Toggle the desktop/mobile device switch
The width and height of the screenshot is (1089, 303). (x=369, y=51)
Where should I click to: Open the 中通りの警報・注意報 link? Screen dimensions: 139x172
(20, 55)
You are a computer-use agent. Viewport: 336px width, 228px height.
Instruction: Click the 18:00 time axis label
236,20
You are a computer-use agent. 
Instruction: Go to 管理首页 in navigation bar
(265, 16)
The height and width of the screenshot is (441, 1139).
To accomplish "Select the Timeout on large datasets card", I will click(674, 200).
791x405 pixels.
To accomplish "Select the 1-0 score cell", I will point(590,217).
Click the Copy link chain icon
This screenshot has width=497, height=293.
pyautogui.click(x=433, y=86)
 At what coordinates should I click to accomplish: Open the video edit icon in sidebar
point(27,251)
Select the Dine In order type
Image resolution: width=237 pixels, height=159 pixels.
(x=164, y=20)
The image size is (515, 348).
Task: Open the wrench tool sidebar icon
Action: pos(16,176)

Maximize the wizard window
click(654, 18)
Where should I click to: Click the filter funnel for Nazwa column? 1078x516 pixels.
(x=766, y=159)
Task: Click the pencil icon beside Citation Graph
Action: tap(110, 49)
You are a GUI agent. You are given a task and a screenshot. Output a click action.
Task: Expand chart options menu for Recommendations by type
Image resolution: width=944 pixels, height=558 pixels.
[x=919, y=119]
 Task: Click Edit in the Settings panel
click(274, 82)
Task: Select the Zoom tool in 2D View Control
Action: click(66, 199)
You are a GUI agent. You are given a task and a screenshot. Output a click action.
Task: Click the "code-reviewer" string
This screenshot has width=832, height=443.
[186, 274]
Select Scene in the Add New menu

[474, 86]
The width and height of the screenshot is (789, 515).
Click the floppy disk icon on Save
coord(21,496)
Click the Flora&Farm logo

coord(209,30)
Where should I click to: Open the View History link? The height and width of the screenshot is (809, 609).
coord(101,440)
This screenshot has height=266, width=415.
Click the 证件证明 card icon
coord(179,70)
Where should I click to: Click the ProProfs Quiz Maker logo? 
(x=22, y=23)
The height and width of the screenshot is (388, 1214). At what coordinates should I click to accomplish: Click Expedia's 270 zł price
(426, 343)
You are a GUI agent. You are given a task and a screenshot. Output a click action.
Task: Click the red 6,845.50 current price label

- _Exercise brief_:
From the records, copy out each line that includes the string "type".

- _Solution to this problem_:
Select the Dine In order type
Task: Expand chart options menu for Recommendations by type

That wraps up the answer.